(Stored records)
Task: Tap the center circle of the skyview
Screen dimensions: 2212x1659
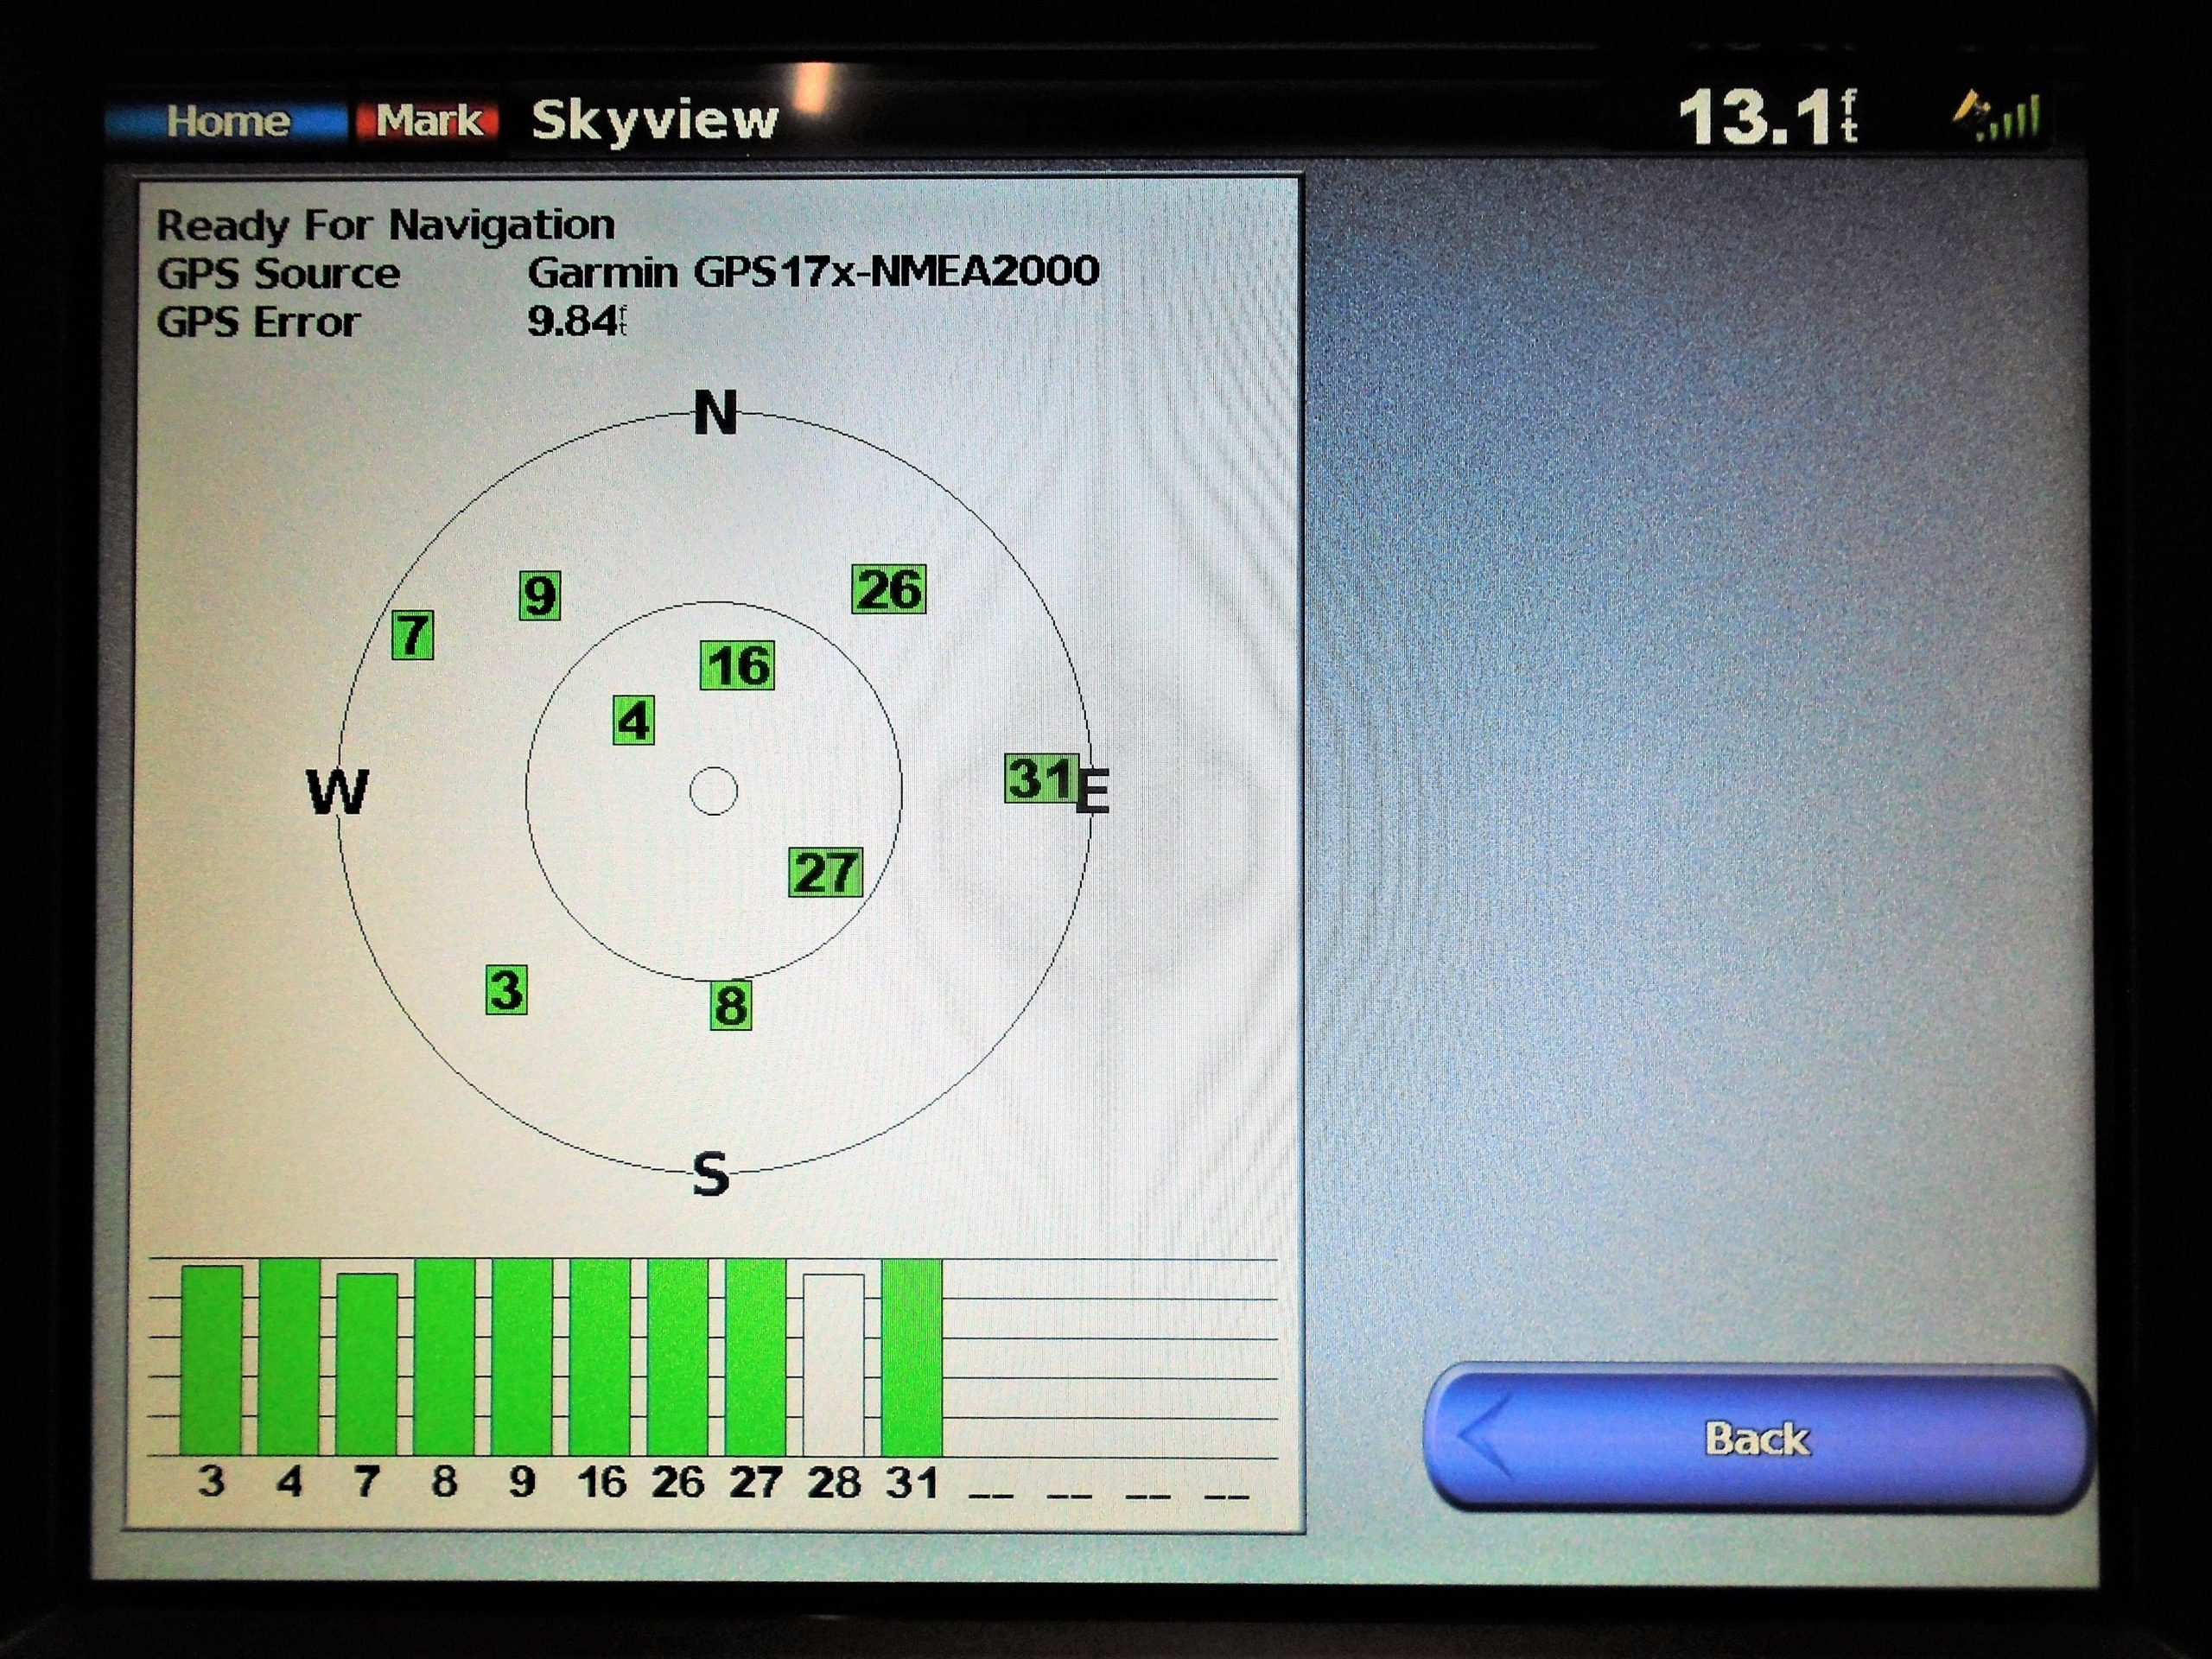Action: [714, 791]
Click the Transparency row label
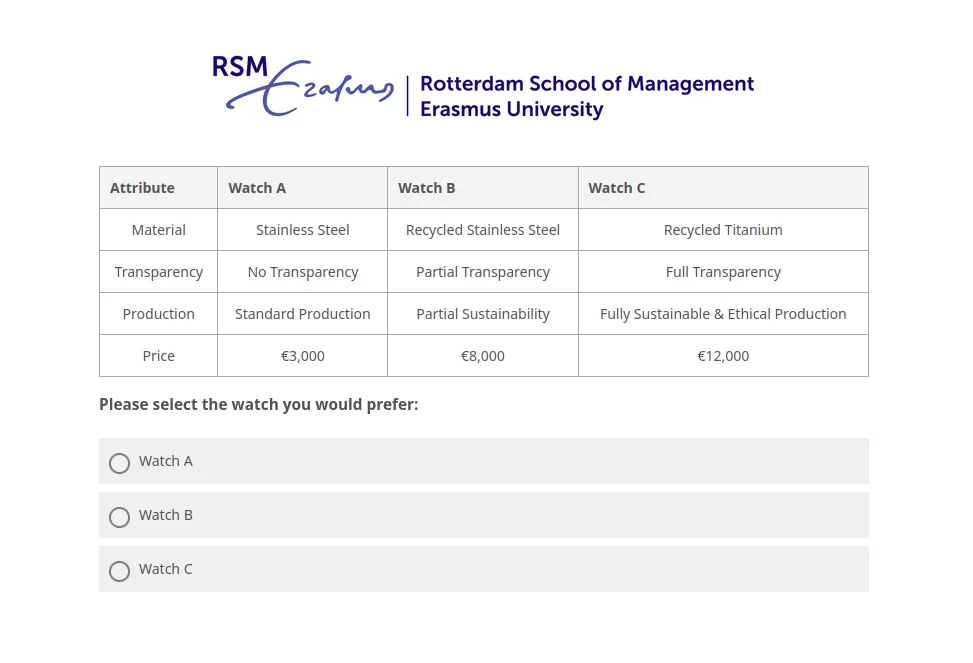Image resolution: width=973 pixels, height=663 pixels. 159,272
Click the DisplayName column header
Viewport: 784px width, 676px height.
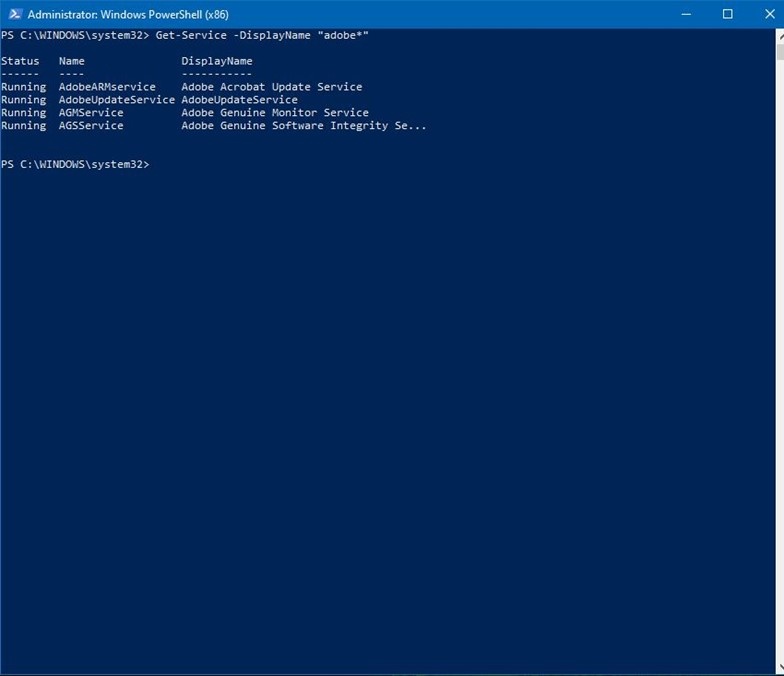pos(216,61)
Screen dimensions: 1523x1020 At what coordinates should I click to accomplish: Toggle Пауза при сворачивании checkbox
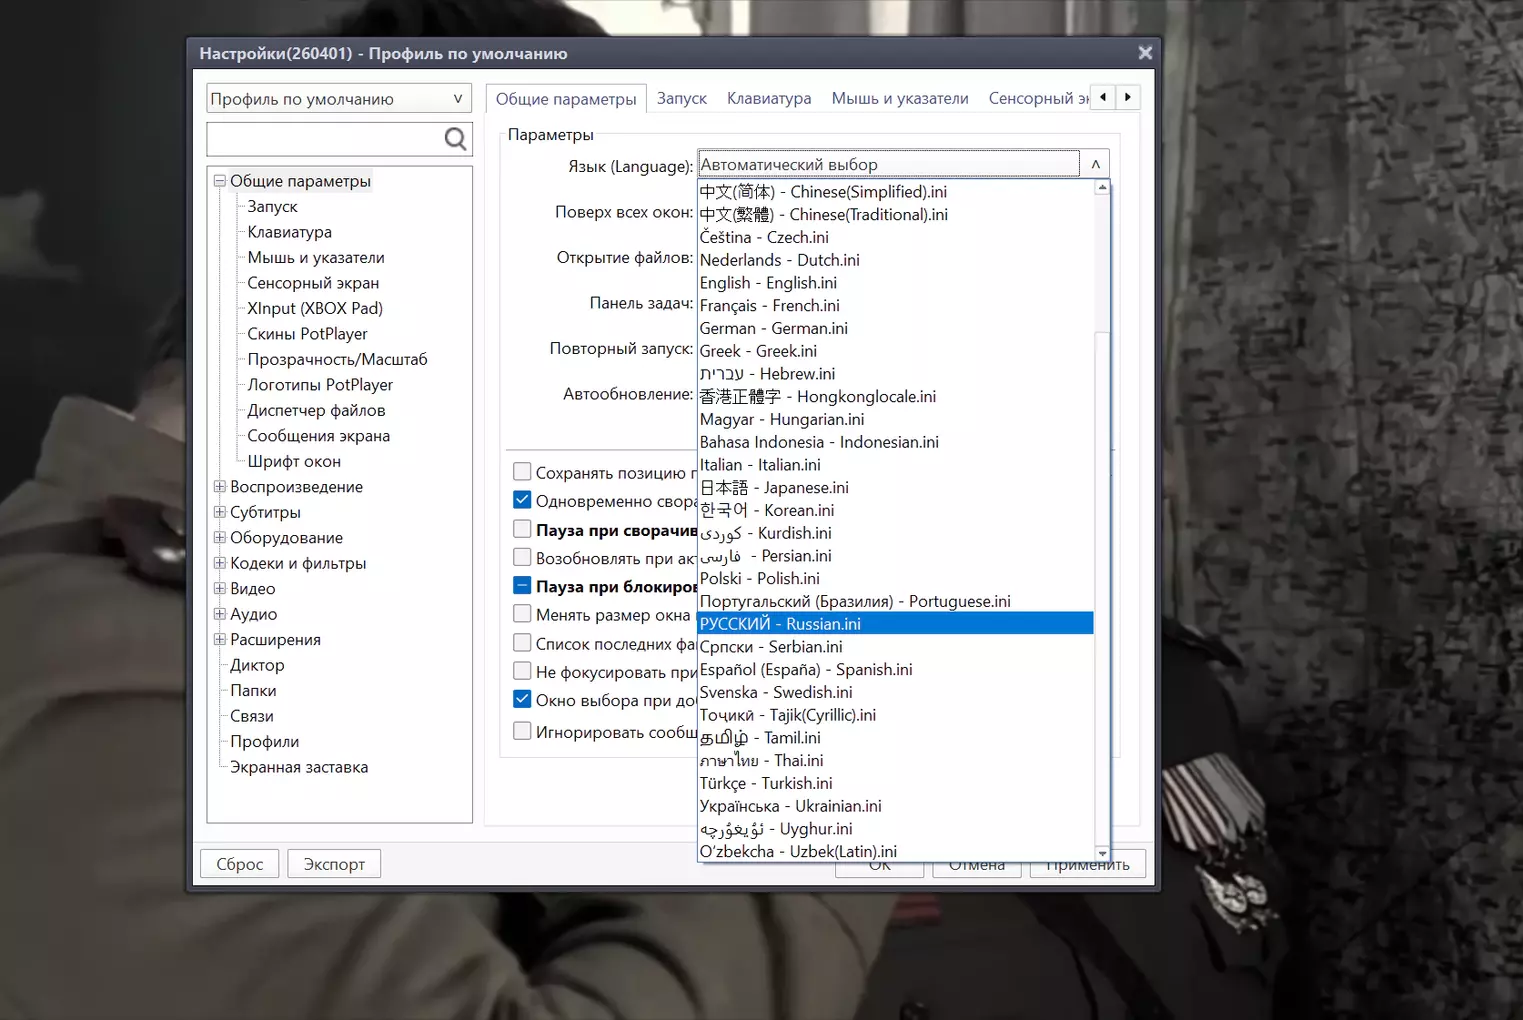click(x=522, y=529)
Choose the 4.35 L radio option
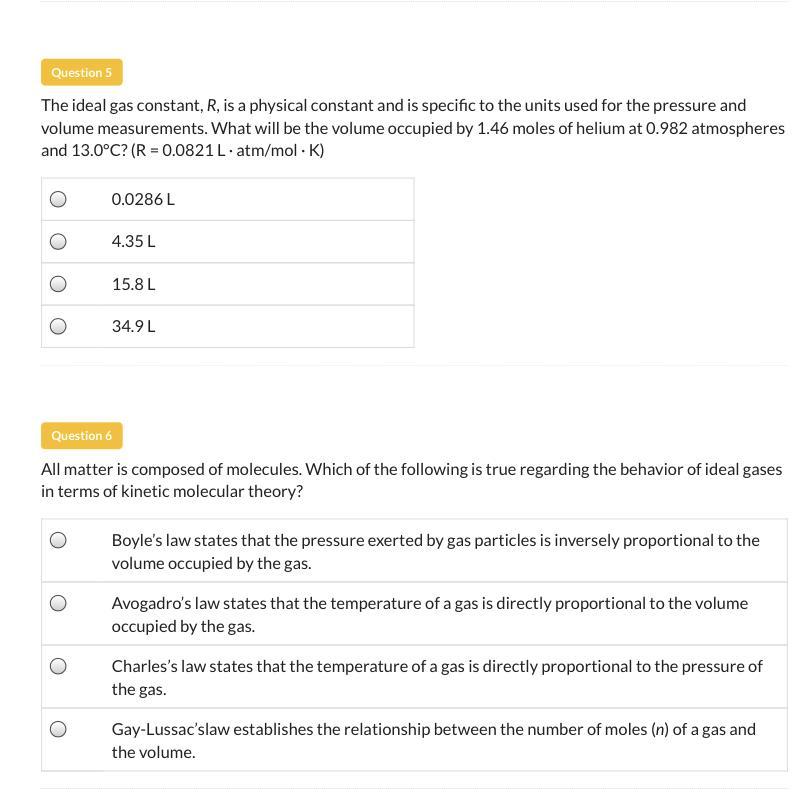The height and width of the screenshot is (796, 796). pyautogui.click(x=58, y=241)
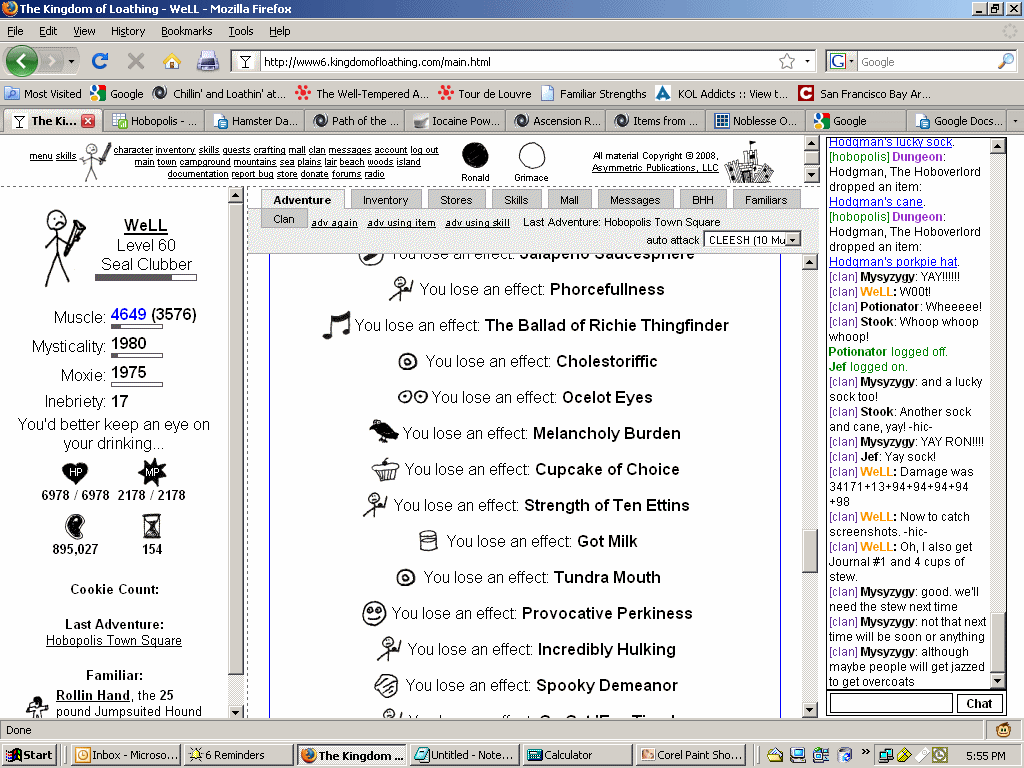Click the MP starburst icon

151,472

* ASSIGNMENT
Exclude the pictures, then retype every record exactly.

* EXERCISE ANSWER
Task: Tap the center circle of the skyview
Screen dimensions: 2212x1659
Action: [714, 791]
Click the Transparency row label
Image resolution: width=973 pixels, height=663 pixels. 159,272
Click the DisplayName column header
Viewport: 784px width, 676px height.
pos(216,61)
Screen dimensions: 1523x1020 At what coordinates should I click to accomplish: Toggle Пауза при сворачивании checkbox
click(x=522, y=529)
Choose the 4.35 L radio option
The height and width of the screenshot is (796, 796). pyautogui.click(x=58, y=241)
Click the MP starburst icon

151,472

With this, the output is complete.